LPM, Logit and Probit

1 Continue the exploratory data analysis from the ‘Learning Notebook’ and explore further any interesting relationships in the ‘apple’ data set. What other relationships can we find?

2 Interpret the coefficient ‘male’ in the LPM model.

3 Consider the two LPM models presented below and note how the introduction of the control variables in model 2 has very little impact on the estimated coefficients \(\hat{\beta_1}\) and \(\hat{\beta_2}\). Explain why this occurs.

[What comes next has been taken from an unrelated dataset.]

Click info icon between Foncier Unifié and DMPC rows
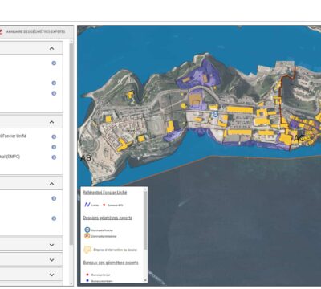The height and width of the screenshot is (289, 321). (x=54, y=147)
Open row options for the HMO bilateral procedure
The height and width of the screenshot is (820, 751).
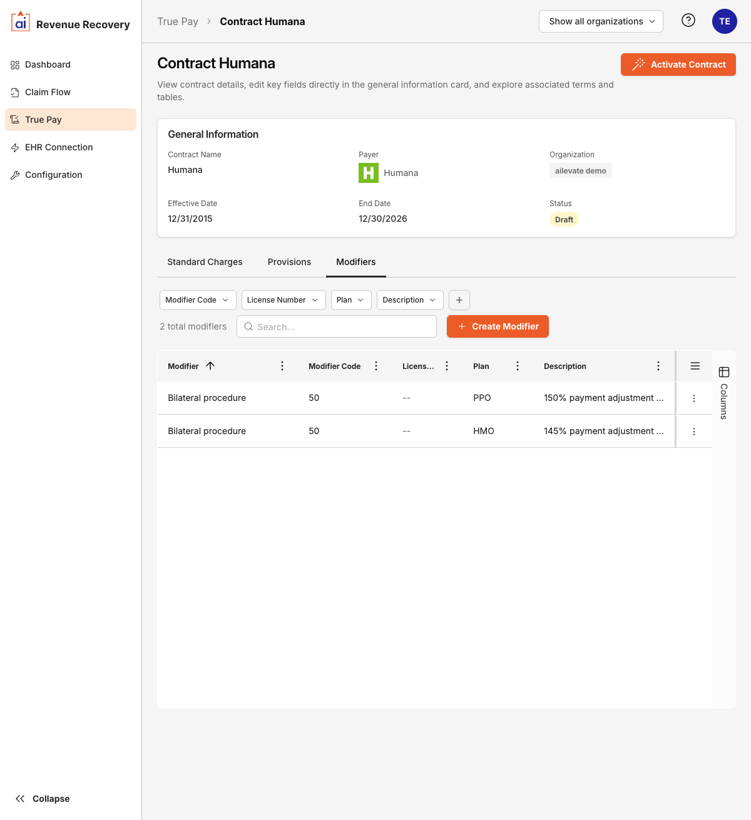(693, 431)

model1 <- buy_eco ~ ecoprc + regprc

model2 <- buy_eco ~ ecoprc + regprc + faminc + hhsize + male

4 Predict the (intended) purchase probabilities for the logit and probit models and plot their distributions.

5 Create two scatterplots: (1) predicted probabilities of the LPM vs Probit and (2) predicted probabilities of the LPM vs Logit. Add a 45 degree line to each plot using the function geom_abline(). Discuss your findings.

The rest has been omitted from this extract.